◆ **WORK REQUIRED**:
A single number is expected: the count of lines below where the word "each" occurs.

◆ **INPUT FOR THIS TASK**:
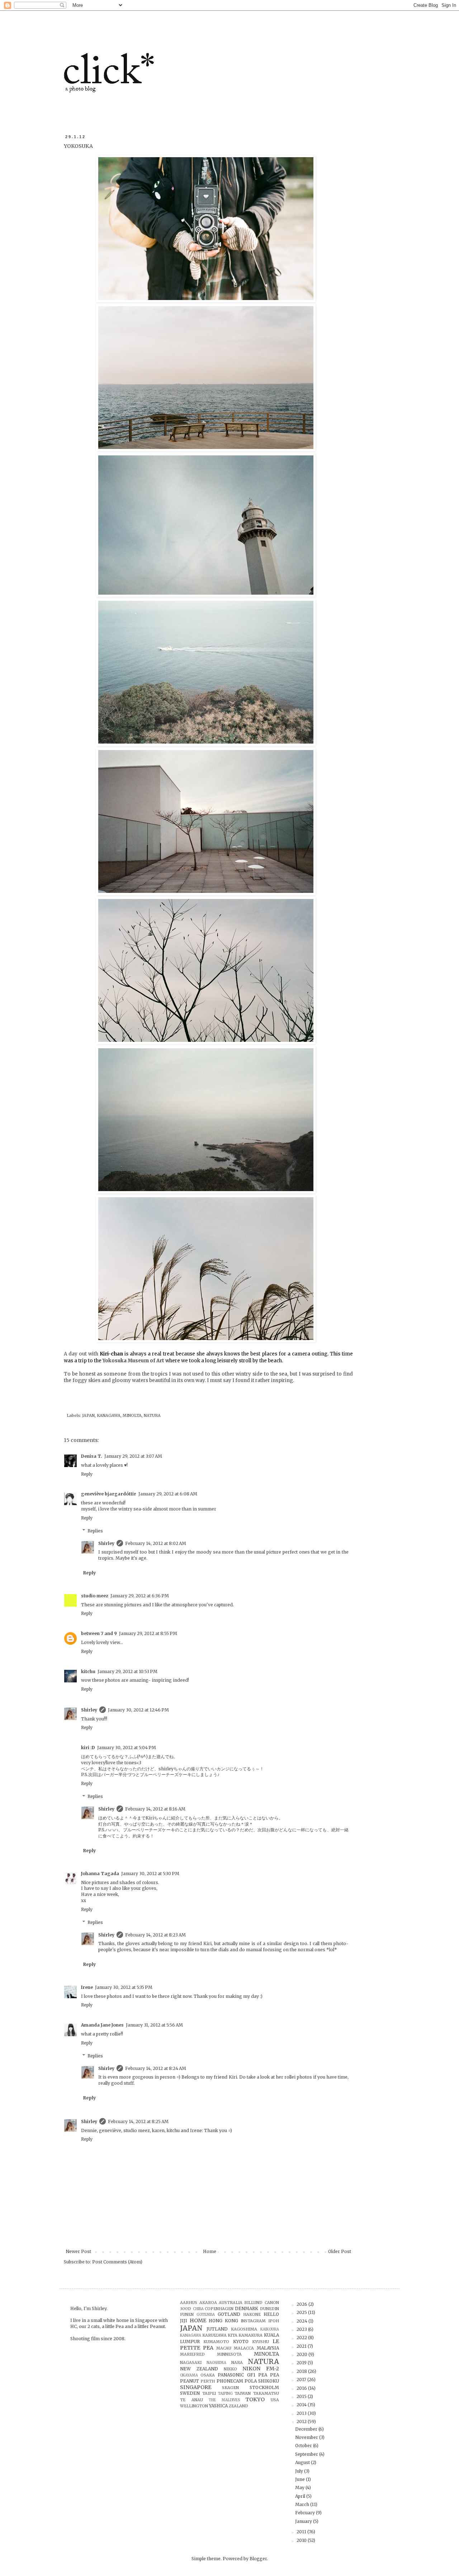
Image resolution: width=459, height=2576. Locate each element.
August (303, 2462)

---

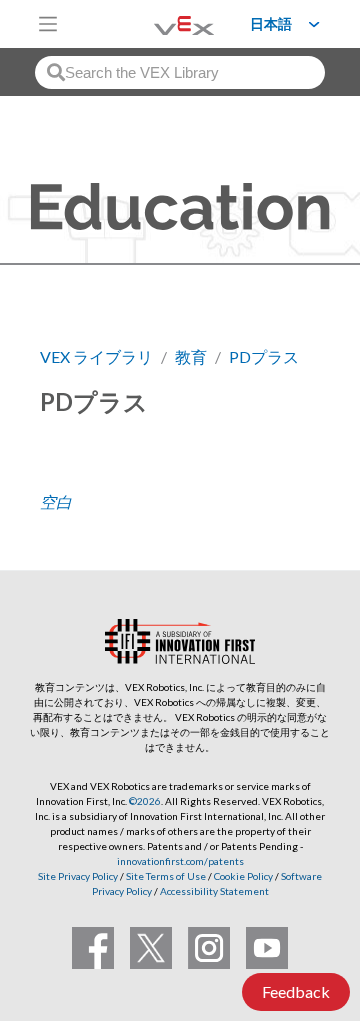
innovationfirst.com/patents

--

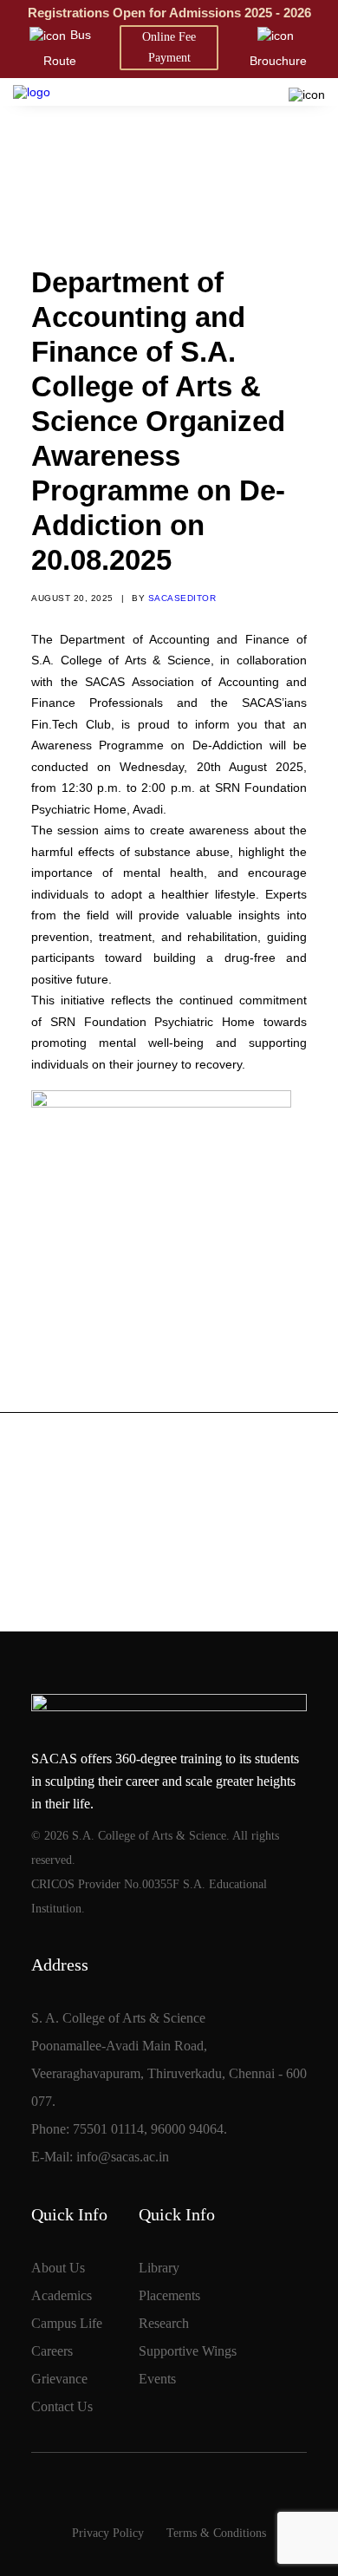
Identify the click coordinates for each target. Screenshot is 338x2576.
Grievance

◆ **SOLUTION**:
2